The Editor, Re. “Port Moody is not as densely populated as some would suggest” (Letters, The Tri-City News, Jan. 3).
ort moody

The Editor,

Re. “Port Moody is not as densely populated as some would suggest” (Letters, The Tri-City News, Jan. 3).

With civic elections approaching this fall and protection of Port Moody’s Bert Flinn Park becoming a flashpoint for debate, letter writer Wilhelmina Martin purports to lecture us all on “why facts are important and how you can be misled by numbers.”

The writer made a good point and illustrated it perfectly… but not in the way she intended. Martin ridiculed as “glaringly inaccurate” the figures given at savebertflinnpark.ca that compare PoMo’s population density to Coquitlam’s, and to Metro Vancouver’s as a region, but she got her own statistics so mixed up that The Tri-City News had to print a correction.

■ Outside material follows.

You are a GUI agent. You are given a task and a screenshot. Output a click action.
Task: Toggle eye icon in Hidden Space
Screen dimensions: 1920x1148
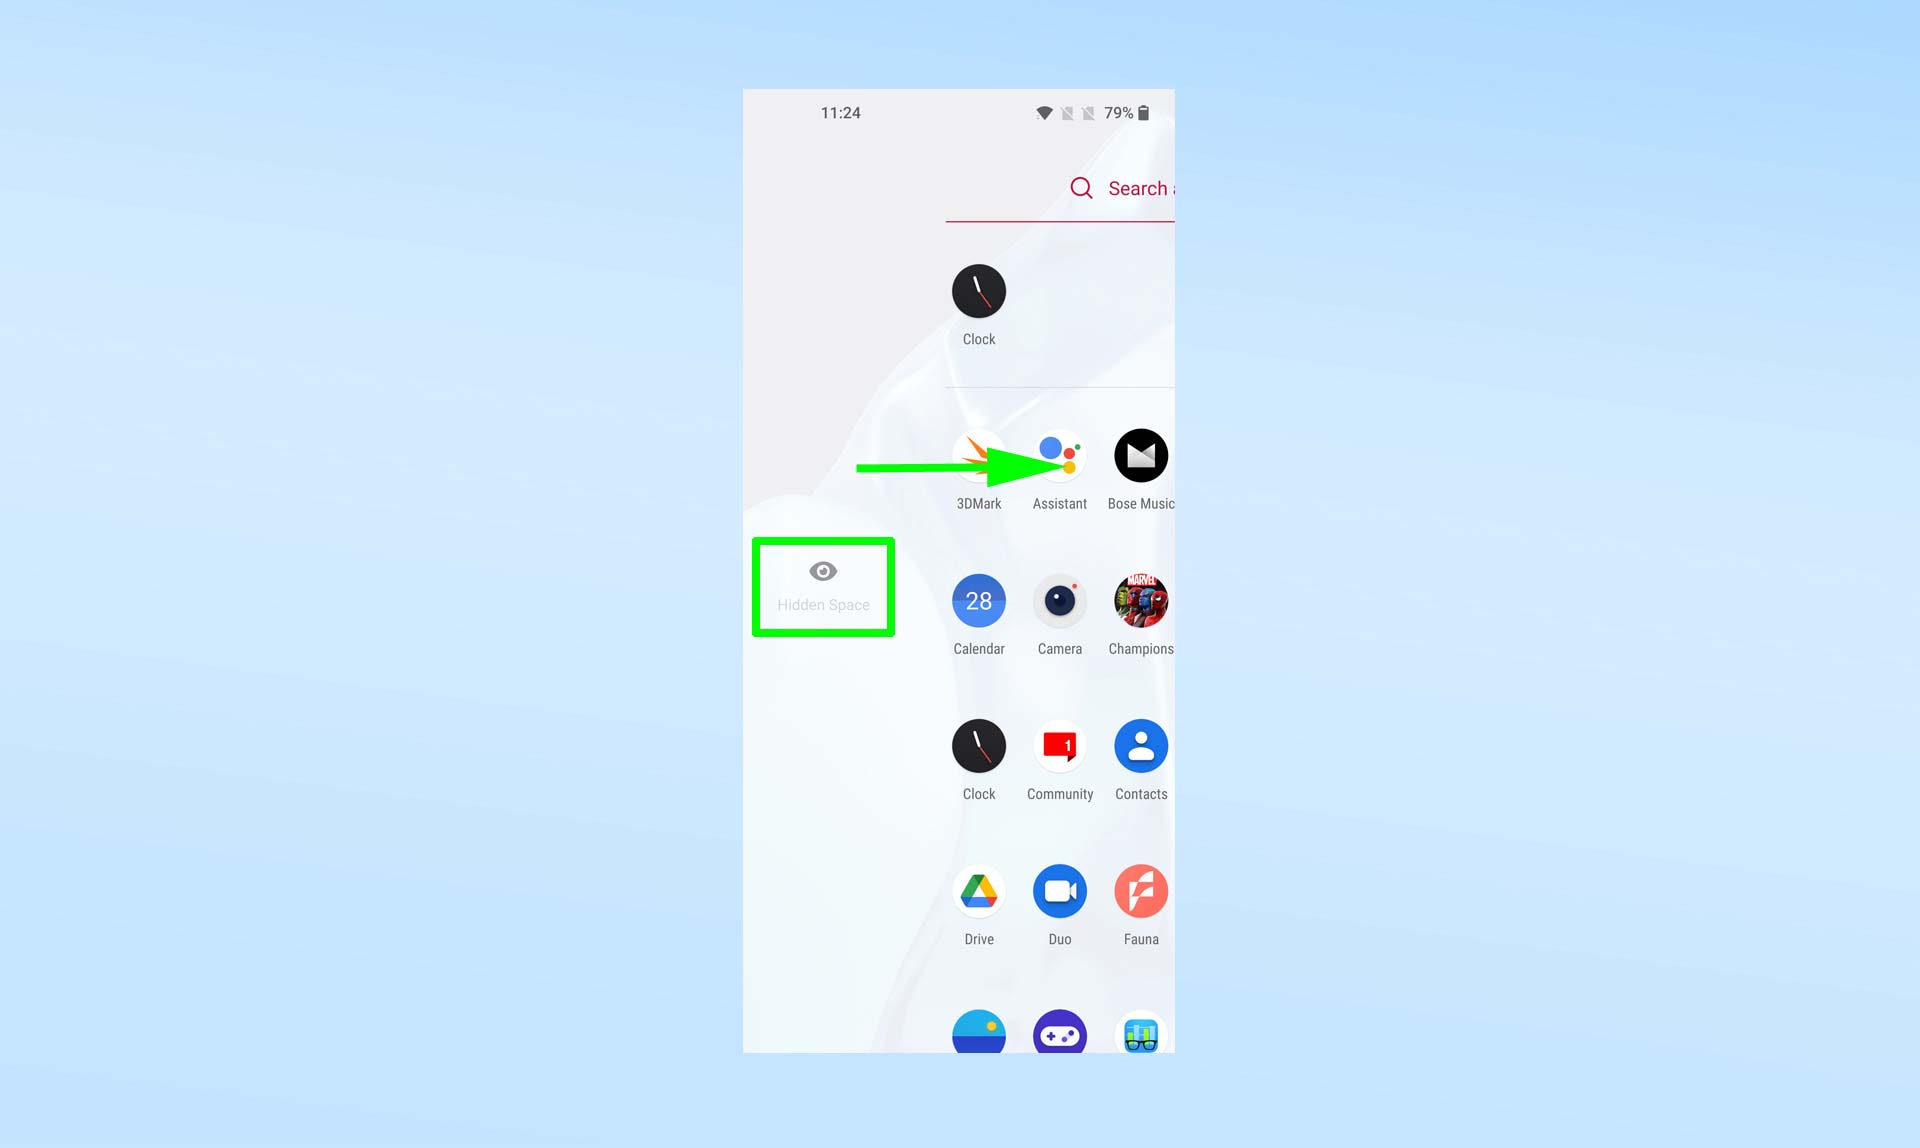tap(821, 571)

She also argued that PoMo’s pending construction spree is no problem because it “has had the lowest population growth [in the Tri-Cities] since 2011.” But Ms. Martin artfully neglected to mention that, in the prior census period, Port Moody was the single-fastest growing area in Metro Vancouver and third fastest-growing area in the entire province.

She managed to get Port Moody’s density correct at 1,296 persons per square kilometre but fumed that it’s “deliberately misleading” for our website to compare PoMo with Metro Vancouver’s average overall density of 855/sq. km, even though the city’s parks and recreation plan highlighted this exact comparison.

The park’s defenders care about preserving Bert Flinn as an extraordinary city asset, not about quibbling over density stats. But we can agree with Ms. Martin that we need a serious discussion about Port Moody’s future density, for the sake of our parks and everything else.

Consider: If PoMo shoots past its OCP target of 50,000 residents in 2041 and reaches, say, 60,000 — which seems entirely possible — then our city will approach the density of Burnaby today. Is that what we want?

Make no mistake, getting the numbers right matters, not just to this debate but to our future quality of life.